Yendo para atrás, Peña dio un gran salto hacia delante en el tiempo, un
salto que le permitió acometer El Peine de los Vientos sabiéndolo todo ya, sabiendo
cómo había que construir en el límite entre la montaña y la ciudad, pixelizando
el relieve y adaptándolo al paso humano: el escalón, la grada, la plataforma.
El diálogo con el lugar ya era una conversación de viejos colegas (tú por
aquí...) y la relación con el materialismo de Chillida tan buena, tan fácil,
que durante mucho tiempo tuvo que ver con su media sonrisa como todas las
felicitaciones y piropos iban para aquellas piezas de acero corten o hacia las
"estructuras sonoras" -de nuevo la acústica del viento y el mar- que
se quisieron afinadas por Luis de Pablo. Y apenas nadie se detenía a pensar que
la felicidad del lugar, ese gran logro del personaje admirable que es Peña, es
lo más emocionante del recinto, el ungüento que hace que todo entre en "resonancia",
creando un lugar que uno percibe tan feliz de ser así, tal y como es, que no
hay donostiarra que no utilice este rincón del paseo para encontrarse de cuando
en cuando consigo mismo, para meditar hacia dentro con la mirada perdida hacia el
infinito, exactamente igual que el personaje que inmortalizó Friedrich, que no
ha dejado de acompañarnos ni un instante en esta visita a los lugares en los
que San Sebastián se encontró con la modernidad, precisamente porque se
reconoció como la ciudad más pintoresca jamás imaginada.

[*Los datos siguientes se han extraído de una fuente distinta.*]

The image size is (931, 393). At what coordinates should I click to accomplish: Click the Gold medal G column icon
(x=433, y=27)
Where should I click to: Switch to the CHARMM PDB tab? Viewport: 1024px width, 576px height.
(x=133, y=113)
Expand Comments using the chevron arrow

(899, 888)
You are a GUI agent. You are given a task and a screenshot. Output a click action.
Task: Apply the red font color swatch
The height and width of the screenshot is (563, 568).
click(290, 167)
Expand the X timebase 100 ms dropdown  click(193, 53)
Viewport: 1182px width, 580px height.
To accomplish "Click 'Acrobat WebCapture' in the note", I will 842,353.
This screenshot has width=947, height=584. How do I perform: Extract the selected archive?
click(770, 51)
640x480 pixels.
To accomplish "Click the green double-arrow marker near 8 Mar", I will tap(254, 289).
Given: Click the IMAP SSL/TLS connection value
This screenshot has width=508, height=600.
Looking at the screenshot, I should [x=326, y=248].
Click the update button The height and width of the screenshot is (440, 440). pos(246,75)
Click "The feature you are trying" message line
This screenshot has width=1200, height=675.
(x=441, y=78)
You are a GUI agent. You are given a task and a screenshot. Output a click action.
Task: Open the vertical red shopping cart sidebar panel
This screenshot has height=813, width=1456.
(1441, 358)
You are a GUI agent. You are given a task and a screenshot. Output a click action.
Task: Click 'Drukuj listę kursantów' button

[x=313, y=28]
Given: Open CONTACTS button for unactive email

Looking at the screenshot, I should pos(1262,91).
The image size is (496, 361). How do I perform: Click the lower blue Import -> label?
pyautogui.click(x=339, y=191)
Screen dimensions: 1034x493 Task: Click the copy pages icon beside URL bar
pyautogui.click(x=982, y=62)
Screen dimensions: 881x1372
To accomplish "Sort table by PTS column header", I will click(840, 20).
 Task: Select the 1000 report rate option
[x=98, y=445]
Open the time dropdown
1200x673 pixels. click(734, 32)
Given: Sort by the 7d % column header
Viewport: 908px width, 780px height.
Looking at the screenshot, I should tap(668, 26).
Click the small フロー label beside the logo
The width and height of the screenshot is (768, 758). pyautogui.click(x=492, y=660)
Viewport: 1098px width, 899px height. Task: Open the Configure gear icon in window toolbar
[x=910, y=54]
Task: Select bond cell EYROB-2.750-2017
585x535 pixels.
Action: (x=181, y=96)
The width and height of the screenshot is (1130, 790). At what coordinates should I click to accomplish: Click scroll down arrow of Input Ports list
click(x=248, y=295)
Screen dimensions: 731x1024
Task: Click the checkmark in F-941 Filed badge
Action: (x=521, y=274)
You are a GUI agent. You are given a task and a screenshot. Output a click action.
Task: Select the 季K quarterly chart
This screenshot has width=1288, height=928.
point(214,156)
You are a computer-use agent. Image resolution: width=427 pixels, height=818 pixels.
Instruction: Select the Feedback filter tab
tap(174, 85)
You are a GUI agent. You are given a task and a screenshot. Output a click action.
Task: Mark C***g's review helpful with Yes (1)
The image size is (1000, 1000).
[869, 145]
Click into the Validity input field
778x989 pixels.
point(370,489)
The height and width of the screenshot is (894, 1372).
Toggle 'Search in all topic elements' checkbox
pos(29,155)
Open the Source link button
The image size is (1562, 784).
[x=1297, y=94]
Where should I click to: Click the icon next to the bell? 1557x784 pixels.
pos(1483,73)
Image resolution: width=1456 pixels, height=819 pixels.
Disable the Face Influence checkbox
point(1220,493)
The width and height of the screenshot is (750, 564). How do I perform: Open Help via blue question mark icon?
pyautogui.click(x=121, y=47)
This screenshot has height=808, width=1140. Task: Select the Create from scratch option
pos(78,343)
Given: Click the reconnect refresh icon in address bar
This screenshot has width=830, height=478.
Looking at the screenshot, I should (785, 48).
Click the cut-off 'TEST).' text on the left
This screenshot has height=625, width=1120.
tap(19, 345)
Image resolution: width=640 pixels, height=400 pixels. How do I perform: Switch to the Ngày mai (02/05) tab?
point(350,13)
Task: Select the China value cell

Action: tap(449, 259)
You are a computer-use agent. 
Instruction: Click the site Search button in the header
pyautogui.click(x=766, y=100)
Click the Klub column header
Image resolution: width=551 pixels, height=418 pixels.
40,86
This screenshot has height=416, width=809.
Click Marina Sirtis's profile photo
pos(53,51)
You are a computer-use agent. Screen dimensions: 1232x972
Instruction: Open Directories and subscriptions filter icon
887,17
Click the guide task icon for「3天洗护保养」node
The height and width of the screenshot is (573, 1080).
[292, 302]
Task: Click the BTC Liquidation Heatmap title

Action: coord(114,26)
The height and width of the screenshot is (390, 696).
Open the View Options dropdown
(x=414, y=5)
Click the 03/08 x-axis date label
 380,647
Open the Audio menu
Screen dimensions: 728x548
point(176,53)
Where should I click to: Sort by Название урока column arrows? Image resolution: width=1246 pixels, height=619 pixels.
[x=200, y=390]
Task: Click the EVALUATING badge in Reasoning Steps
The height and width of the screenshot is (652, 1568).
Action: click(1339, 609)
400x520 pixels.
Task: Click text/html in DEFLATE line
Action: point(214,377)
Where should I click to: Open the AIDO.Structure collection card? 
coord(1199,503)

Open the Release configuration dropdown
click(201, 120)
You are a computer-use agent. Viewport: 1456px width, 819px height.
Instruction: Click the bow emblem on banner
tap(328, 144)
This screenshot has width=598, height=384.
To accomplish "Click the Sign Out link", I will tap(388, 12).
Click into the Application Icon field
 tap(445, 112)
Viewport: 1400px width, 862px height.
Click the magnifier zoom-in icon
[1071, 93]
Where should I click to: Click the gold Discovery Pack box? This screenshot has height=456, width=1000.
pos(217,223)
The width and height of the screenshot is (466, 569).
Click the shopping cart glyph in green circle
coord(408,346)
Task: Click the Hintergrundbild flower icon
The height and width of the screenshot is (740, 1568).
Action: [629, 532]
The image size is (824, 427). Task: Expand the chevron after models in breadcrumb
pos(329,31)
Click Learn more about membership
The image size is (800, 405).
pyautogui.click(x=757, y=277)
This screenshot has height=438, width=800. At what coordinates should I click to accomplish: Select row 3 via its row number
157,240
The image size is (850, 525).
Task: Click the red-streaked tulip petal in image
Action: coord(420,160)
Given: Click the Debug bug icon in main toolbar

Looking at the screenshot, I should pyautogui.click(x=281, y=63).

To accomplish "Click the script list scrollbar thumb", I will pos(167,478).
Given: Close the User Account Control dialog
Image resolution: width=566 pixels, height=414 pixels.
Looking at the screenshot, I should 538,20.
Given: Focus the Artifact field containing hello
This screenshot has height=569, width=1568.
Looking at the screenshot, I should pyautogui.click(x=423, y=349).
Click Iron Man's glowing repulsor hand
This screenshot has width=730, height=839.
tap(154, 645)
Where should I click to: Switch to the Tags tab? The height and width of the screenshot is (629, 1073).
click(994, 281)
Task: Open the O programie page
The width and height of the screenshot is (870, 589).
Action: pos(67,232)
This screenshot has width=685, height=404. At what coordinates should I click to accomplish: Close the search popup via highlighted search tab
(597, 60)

Nota: La rutina hace invisibles las cosas. La plaza de la Trinidad ha ido
paso a paso aceptando cambios, cierres, pinturas, nuevos usos,
repavimentaciones, y siempre ha aguantado cada nueva intrusión. Pero volver a
ella tras 10 años sin visitarla produce un gran dolor, ninguna arquitectura de
tanta categoría resiste tanta acumulación de pequeñas heridas. ¿Sería mucho
pedir dejarla para siempre en el esplendor con el que se construyó?